===== Passage provided =====
TEM micrographs of Al-0.19Zr aged at 425 °C for 400 h. (a) Precipitate-rich dendritic regions separated by a precipitate-free interdendritic channel similar to those in Figs. 4(c) and 4(d). (b) Magnified view of Al₃Zr (L1₂) precipitates near the dendrite periphery. (c) Complementary bright-field image of the region in (b). The strain fields surrounding the precipitates exhibit distinct lines of no-contrast normal to the diffraction vector, g, indicating that the precipitates are coherent with the α-Al solid solution

3.4 Electrical Conductivity

The electrical conductivity of a disordered binary substitutional alloy is a parabolic function of the absolute solute concentration[55] and is therefore a sensitive means of monitoring the decomposition of a supersaturated solid solution during aging. Electrical conductivity measurements were performed on both Al-Ti alloys (Al-0.18Ti and Al-0.22Ti) for extended aging times up to 1600 hours at 425 °C. No detectable change in conductivity was observed, indicating that solute atoms remained dissolved in supersaturated solid solution and did not precipitate as Al₃Ti, corroborating the lack of precipitation observed by hardness and electron microscopy.
===== Items =====
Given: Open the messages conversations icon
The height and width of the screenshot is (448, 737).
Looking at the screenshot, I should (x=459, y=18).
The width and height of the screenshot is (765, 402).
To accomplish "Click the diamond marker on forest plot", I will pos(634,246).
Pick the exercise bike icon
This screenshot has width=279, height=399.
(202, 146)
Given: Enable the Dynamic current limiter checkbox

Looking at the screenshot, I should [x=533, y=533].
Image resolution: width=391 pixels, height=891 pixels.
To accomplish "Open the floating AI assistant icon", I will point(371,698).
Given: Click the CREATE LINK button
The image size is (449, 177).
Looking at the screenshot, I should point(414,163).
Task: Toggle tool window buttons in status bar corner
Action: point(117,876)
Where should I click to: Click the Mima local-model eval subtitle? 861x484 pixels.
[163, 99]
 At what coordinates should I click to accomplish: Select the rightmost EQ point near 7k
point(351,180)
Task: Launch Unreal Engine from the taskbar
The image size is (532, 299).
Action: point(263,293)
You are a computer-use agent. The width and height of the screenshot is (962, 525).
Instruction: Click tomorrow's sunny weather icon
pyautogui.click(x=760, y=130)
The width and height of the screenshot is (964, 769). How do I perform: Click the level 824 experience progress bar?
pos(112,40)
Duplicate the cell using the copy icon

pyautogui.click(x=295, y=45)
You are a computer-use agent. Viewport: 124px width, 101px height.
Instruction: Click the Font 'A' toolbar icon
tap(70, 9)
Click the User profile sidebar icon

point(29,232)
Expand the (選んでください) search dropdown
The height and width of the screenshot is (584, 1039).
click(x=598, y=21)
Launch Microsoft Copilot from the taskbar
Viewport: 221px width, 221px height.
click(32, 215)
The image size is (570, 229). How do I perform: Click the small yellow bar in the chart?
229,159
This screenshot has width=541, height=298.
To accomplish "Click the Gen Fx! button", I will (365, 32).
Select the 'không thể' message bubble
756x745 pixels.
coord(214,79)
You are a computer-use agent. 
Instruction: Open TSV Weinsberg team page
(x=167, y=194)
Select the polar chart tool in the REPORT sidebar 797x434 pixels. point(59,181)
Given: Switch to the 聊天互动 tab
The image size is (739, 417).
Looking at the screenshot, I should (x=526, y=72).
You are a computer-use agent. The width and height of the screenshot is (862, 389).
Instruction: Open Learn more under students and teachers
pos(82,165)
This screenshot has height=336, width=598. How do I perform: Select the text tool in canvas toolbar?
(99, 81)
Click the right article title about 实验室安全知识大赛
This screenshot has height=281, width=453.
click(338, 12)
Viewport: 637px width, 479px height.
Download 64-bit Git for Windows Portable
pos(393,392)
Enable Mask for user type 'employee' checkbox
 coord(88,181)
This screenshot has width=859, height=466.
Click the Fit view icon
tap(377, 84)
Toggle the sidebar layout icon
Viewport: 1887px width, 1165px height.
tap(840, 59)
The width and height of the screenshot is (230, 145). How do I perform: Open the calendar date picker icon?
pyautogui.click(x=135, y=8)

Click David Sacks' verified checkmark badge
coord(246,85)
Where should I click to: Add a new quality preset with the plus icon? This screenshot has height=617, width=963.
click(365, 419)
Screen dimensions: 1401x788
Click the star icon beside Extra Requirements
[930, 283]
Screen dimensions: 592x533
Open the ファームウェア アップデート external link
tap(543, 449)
=====
## Directive A
According to the excerpt on alloy aging, why is electrical conductivity a sensitive means of tracking the decomposition of a supersaturated solid solution during aging? Answer in one to three sentences.
## Directive B
Reproduce verbatim the portion of the excerpt on alloy aging that begins at the words "3.4 Electrical Conductivity" and ends after the words "and electron microscopy.".

## Task answer A
The electrical conductivity of a disordered binary substitutional alloy is a parabolic function of the absolute solute concentration. Any change in the amount of dissolved solute during aging is therefore reflected in the measured conductivity.

## Task answer B
3.4 Electrical Conductivity

The electrical conductivity of a disordered binary substitutional alloy is a parabolic function of the absolute solute concentration[55] and is therefore a sensitive means of monitoring the decomposition of a supersaturated solid solution during aging. Electrical conductivity measurements were performed on both Al-Ti alloys (Al-0.18Ti and Al-0.22Ti) for extended aging times up to 1600 hours at 425 °C. No detectable change in conductivity was observed, indicating that solute atoms remained dissolved in supersaturated solid solution and did not precipitate as Al₃Ti, corroborating the lack of precipitation observed by hardness and electron microscopy.